Data for locating visible targets:
☆ ☆ ☆ ☆

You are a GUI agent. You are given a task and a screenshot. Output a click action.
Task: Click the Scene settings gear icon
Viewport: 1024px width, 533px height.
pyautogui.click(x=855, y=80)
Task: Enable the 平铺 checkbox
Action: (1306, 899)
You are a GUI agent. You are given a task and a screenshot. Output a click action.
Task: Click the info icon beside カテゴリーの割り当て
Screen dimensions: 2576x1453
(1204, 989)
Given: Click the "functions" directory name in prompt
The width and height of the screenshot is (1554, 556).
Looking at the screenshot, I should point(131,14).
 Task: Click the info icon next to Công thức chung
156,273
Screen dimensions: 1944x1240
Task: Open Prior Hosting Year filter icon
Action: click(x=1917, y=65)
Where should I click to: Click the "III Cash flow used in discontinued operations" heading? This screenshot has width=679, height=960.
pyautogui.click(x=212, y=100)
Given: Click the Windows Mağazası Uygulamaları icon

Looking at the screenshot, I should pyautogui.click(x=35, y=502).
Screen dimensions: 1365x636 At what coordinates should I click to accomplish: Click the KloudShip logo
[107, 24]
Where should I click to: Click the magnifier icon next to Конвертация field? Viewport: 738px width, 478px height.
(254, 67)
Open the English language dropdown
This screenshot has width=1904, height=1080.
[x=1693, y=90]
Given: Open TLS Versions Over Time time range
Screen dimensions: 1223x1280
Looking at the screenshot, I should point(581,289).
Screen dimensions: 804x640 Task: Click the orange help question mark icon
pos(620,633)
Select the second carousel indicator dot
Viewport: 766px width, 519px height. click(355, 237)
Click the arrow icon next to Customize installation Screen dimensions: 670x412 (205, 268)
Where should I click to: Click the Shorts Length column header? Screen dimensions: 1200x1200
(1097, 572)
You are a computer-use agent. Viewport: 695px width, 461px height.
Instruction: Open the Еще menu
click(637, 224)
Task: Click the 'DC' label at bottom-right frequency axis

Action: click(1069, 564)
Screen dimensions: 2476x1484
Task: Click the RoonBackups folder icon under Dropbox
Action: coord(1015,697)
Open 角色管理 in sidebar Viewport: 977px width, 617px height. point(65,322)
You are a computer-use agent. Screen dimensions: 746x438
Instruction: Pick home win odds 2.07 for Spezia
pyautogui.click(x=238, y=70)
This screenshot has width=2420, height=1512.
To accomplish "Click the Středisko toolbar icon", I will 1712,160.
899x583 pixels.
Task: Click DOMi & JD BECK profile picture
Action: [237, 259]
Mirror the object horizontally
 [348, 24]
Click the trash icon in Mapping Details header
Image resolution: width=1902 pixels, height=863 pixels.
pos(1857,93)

☆ ☆ ☆ ☆

• [Written instruction] Please copy the material word for word, from its first line up to and including the line containing "should pyautogui.click(x=35, y=502).".

• [Correct result]
You are a GUI agent. You are given a task and a screenshot. Output a click action.
Task: Click the Scene settings gear icon
Viewport: 1024px width, 533px height.
pyautogui.click(x=855, y=80)
Task: Enable the 平铺 checkbox
Action: (1306, 899)
You are a GUI agent. You are given a task and a screenshot. Output a click action.
Task: Click the info icon beside カテゴリーの割り当て
Screen dimensions: 2576x1453
(1204, 989)
Given: Click the "functions" directory name in prompt
The width and height of the screenshot is (1554, 556).
Looking at the screenshot, I should point(131,14).
 Task: Click the info icon next to Công thức chung
156,273
Screen dimensions: 1944x1240
Task: Open Prior Hosting Year filter icon
Action: click(x=1917, y=65)
Where should I click to: Click the "III Cash flow used in discontinued operations" heading? This screenshot has width=679, height=960.
pyautogui.click(x=212, y=100)
Given: Click the Windows Mağazası Uygulamaları icon

Looking at the screenshot, I should pyautogui.click(x=35, y=502).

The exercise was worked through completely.